Provided that the sequencing machine is in function 24 hours a day, the work of DNA sequencing a thousand samples will take a year.
The researchers will define a thousand genes that may be related to cancer diseases. They will make no progress if they only compare the DNA of healthy and cancerous tissue from one patient: they must analyse the DNA connection between all the patients to find out which mutations can lead to cancer.
Only a fraction of the genome is genes. In the approximately 20,000 genes we all have there is everything from a few to several tens of thousands of mutations in the cancer cells. The question is which mutations are to be treated. During their work the researchers have found large mutation differences among the cells in the same tumour.

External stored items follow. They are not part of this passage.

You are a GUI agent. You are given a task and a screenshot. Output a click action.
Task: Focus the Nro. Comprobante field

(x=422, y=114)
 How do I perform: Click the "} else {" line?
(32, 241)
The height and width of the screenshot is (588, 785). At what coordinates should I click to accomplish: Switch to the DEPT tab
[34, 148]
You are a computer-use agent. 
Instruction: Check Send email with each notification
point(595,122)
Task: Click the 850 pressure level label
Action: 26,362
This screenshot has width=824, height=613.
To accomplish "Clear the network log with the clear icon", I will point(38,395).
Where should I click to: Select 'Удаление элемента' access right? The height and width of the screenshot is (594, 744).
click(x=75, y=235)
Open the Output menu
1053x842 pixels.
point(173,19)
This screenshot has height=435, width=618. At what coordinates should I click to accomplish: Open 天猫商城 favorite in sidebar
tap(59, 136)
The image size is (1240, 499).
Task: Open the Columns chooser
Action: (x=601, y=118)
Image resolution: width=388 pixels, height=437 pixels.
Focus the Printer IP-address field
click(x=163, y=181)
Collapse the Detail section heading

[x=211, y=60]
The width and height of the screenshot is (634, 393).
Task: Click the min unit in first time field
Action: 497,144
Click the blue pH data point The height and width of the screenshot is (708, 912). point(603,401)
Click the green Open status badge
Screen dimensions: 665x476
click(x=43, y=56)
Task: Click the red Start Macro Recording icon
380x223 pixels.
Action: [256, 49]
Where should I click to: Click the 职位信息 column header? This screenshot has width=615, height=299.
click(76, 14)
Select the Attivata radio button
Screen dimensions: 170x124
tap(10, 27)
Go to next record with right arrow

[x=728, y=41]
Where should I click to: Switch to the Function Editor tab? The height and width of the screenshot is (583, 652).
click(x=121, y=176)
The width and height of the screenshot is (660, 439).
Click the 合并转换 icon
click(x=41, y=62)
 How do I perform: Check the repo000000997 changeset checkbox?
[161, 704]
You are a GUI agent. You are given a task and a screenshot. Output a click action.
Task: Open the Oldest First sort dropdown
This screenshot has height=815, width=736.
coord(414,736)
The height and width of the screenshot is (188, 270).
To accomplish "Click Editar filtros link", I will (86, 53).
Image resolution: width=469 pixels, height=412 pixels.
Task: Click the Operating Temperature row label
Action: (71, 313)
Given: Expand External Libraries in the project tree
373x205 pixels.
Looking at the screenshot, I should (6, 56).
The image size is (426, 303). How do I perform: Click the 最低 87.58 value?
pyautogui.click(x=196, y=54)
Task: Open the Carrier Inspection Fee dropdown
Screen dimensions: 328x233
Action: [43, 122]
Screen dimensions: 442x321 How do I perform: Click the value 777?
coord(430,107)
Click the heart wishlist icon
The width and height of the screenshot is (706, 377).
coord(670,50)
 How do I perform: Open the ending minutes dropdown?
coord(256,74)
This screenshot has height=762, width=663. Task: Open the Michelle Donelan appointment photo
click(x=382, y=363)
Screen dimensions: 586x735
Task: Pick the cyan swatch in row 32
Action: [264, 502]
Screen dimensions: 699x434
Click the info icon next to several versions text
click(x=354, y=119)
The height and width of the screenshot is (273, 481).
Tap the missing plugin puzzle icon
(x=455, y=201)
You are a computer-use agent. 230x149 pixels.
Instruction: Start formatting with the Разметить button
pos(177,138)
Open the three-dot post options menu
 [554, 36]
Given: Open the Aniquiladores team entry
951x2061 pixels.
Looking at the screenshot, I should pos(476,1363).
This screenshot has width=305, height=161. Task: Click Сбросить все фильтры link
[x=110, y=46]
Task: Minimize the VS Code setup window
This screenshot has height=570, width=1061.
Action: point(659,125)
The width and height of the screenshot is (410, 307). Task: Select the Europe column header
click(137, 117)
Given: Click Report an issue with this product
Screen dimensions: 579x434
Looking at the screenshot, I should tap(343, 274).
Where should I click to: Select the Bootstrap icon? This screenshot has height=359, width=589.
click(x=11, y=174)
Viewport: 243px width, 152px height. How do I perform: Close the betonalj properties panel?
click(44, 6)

“We can point to mutations that are only found in a quarter of the cells. If you select treatment that only hits three-quarters of the cells, the remaining quarter will be able to grow and become resistant. Then the patient will have a relapse,” Professor Myklebost tells us, and continues, “If we find mutations for a certain form of treatment, we contact the doctors in charge to give them the information, but we have no funds for structured clinical trials.”
All Norwegian cancer patients
In the next phase, Myklebost wants the health service to analyse the DNA of the tumours of all the 26,000 Norwegians who are diagnosed with cancer each year.
“This will give us opportunities that are unique on a global basis.”
The collection of the DNA samples requires comprehensive logistics at the hospitals. Pathologists send in tumour samples either frozen or paraffin-embedded.
“The best thing would be samples from surgical interventions. The problem is that if the patients has already been treated with chemotherapy then the cells are often dead. And we’ll do far more than the pathologists: while they only examine a few genes today, we want to analyse at least a thousand.”
Ola Myklebost is now part of a national consortium and is working on spreading the sequencing technology to all the health regions.
Gene interpretation demands enormous statistical analyses on computers that have a huge capacity for calculation. The limitation today is precisely the lack of access to such high-performance computing, as well as the storage of large amounts of data.
Bearing in mind that our genome has 20,000 genes and that a cancerous tumour is due to not only one mutation but to the combination of many, the researchers must gather enormous amounts of data to enable them to produce statistical information that is sufficiently accurate. Such analyses demand massive calculations.
Gene therapy is expensive
Precision treatment is of course more expensive than traditional cancer treatment.
“The advantage is less wasted treatment. If we avoid half of the current wrong treatment, it won’t be dearer in total even though precision treatment is twice as expensive. So it’s not certain that our method will lead to more expensive treatment. And even if our analyses were to cost some tens of thousands of Norwegian kroner, it isn’t more than MRI scans. And it’s far cheaper that unsuccessful treatment,” is Professor Myklebost’s opinion.